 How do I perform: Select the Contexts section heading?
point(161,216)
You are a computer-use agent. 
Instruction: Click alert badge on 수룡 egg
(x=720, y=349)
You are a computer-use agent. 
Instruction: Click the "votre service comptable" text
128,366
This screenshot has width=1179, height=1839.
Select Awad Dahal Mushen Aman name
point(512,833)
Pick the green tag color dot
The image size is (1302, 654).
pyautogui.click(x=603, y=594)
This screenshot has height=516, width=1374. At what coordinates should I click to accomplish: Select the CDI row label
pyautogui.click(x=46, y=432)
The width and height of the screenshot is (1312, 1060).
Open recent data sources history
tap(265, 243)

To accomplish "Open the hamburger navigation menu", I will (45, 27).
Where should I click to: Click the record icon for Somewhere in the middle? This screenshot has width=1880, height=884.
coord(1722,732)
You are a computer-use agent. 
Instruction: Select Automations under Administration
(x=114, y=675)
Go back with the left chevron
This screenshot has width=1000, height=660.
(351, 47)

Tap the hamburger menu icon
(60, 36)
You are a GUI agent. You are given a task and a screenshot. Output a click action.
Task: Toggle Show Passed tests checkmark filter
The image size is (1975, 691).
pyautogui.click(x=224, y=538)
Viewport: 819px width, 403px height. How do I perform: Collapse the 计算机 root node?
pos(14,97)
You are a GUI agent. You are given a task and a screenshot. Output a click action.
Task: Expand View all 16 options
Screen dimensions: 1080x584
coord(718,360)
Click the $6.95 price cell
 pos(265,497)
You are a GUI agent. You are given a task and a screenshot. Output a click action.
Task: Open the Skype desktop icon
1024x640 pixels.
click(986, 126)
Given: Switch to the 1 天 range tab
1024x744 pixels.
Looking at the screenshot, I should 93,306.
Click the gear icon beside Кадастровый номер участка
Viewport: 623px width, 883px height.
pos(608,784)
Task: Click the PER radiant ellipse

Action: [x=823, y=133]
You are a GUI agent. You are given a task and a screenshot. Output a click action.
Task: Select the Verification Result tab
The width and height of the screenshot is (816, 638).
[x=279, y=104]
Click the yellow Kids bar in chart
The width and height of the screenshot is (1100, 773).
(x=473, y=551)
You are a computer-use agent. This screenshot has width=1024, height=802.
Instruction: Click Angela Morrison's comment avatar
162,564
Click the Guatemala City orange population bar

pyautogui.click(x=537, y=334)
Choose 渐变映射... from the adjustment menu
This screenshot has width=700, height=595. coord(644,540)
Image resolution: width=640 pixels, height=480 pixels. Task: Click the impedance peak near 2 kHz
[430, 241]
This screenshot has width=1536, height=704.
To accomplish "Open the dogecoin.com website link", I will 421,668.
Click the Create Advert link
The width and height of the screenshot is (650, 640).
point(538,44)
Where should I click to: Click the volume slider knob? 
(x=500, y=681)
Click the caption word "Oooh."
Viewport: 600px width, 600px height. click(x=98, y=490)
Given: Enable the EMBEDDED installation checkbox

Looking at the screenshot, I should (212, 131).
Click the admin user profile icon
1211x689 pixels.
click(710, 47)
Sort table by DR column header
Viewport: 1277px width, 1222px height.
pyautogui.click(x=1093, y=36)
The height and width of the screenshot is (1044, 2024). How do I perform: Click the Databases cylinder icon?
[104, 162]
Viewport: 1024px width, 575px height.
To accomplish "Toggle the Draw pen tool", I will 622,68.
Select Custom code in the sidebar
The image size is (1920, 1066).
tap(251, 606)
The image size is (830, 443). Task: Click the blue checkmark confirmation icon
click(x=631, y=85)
....
WHAT TO PRODUCE = List every line in the records above that contains the word "Where", with capital and lowercase letters matching.

THE RESPONSE =
Where should I click to: Click the record icon for Somewhere in the middle? This screenshot has width=1880, height=884.
Where should I click to: Click the volume slider knob? 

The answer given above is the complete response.